Sixteen days. Sixteen days between graduation and departing on my first adventure as a TEFL-certified teacher. Sixteen days to worry, to shed silent tears in stranger’s doorways fearing that at 27 years of age I will fail miserably in the face of the one career path that fills me with joy. Sixteen days to feel selfish in my concern about the next job when there are earthquakes and tsunamis and death happening elsewhere. Sixteen days to approach, with disheveled hair and genuine love, the stoops of dear friends housed in foreign countries and to explore, explore, explore, explode.

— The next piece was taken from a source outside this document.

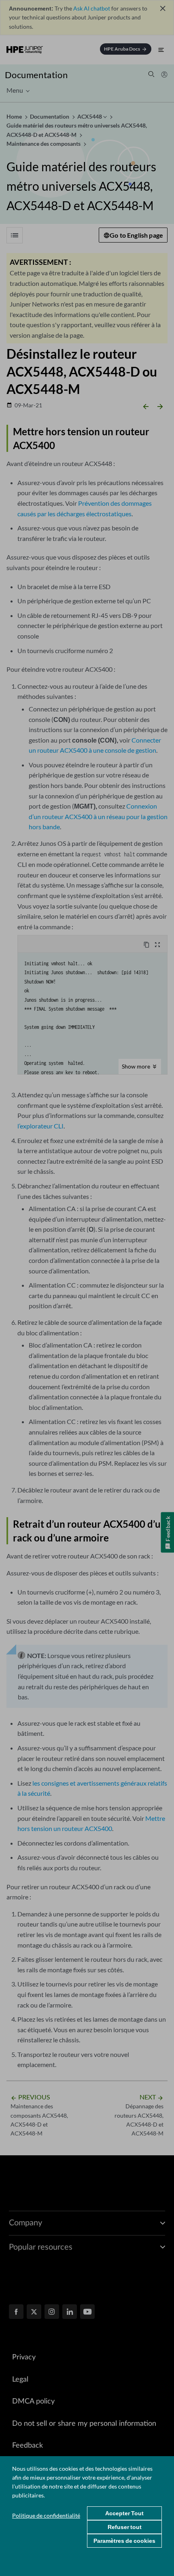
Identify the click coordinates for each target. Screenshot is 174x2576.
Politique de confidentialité (46, 2515)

Sixteen days to dance under ceilings of lightbulbs, to watch independent film screenings and to stumble—filled with Guinness and laughter—through the streets of London.

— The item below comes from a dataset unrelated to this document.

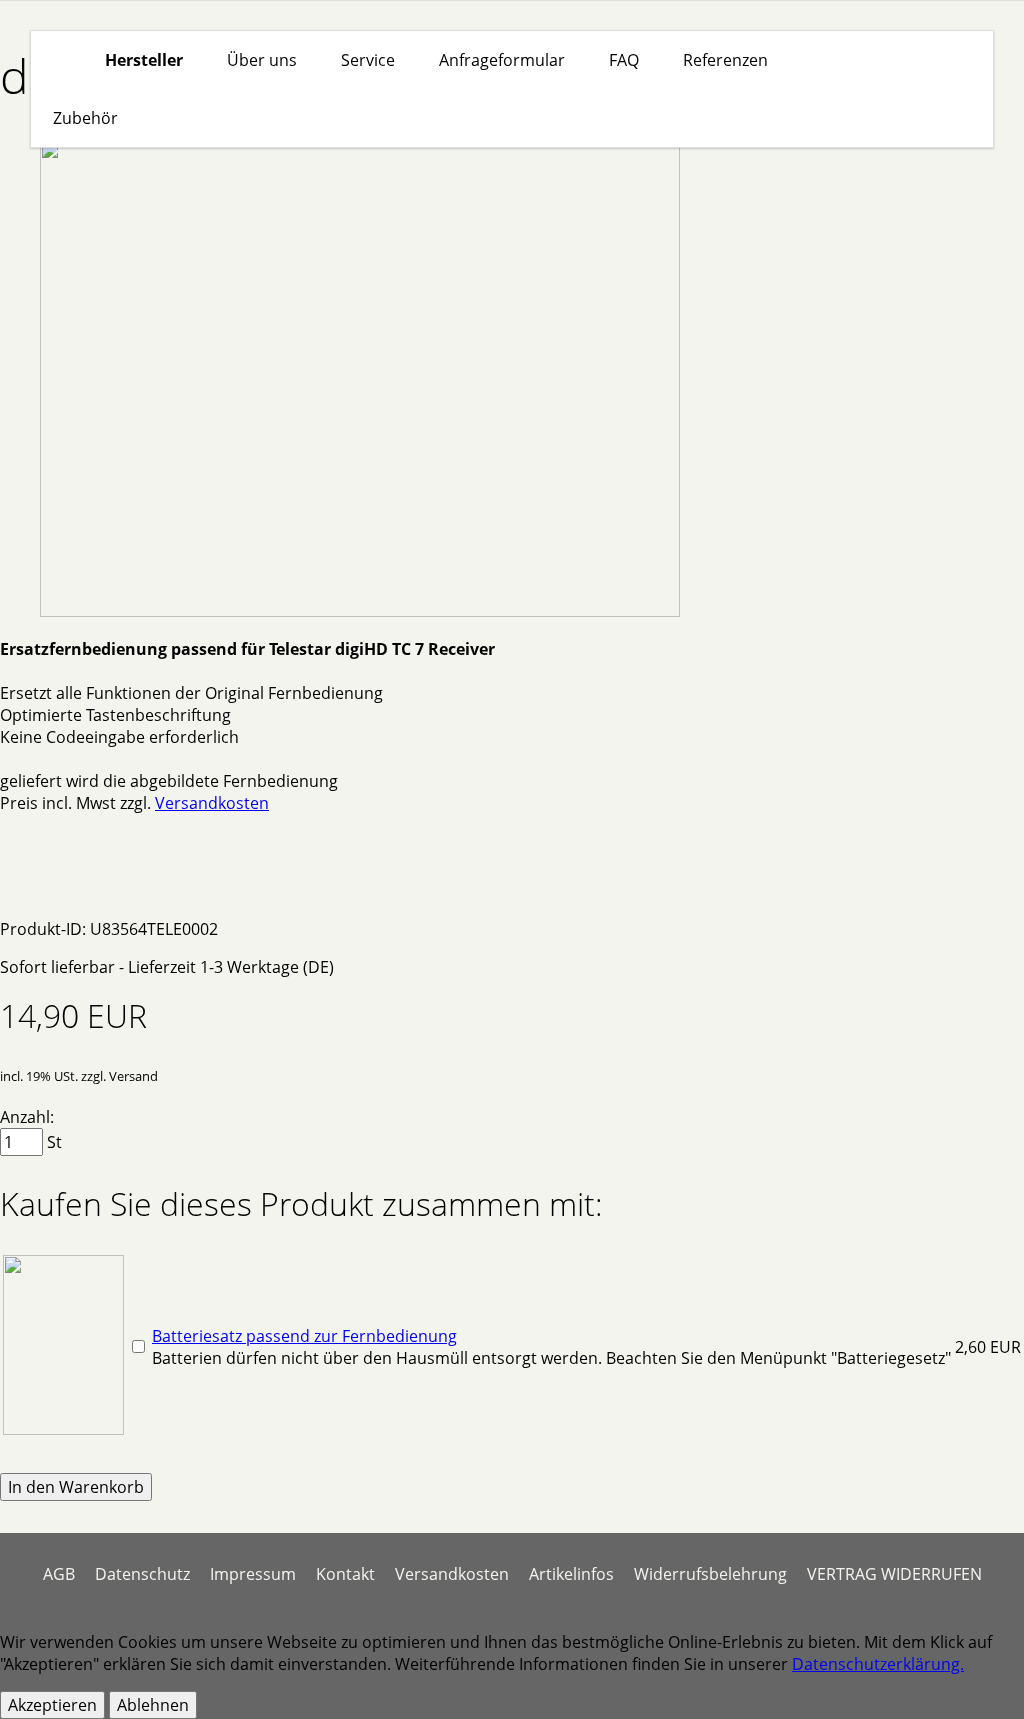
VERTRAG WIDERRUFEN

Sixteen days to gaze, with happiness and loneliness, upon the faces of old friends, upon the faces new friends…
…upon the faces of only-see-you-every-once-in-a-while friends.
Sixteen days to reflect:
I am ducking down lowlit alleyways, finding intense joy in turning a corner to find a wall perfectly spray painted with ironic images, sitting solo in the dampness of misty mornings with my notebook and pen, wandering aimlessly across cobblestone paths. I am nervously thumbing the pages of phrase books wishing I knew how to ask directions and hoping the poor soul who has to decipher my broken words will greet me with a kind smile and not a scowl. I am experiencing the strange and frustrating feeling of people judging me based purely on my nationality and the extreme love of being lost in a sea of businesspeople dressed in crisp suits and cycling shoes. I am learning to accept the help I am offered and feeling like a burden at the same time. I am getting lost in my own predisposition to expect to much of myself in too little time, bumbling through hallways of modern art and falling in love with men gazing upon works by Mondrain and finding solace in Jack Kerouac.
Wednesday I embark on chapter two—32 days to do…well, I’ll keep you posted.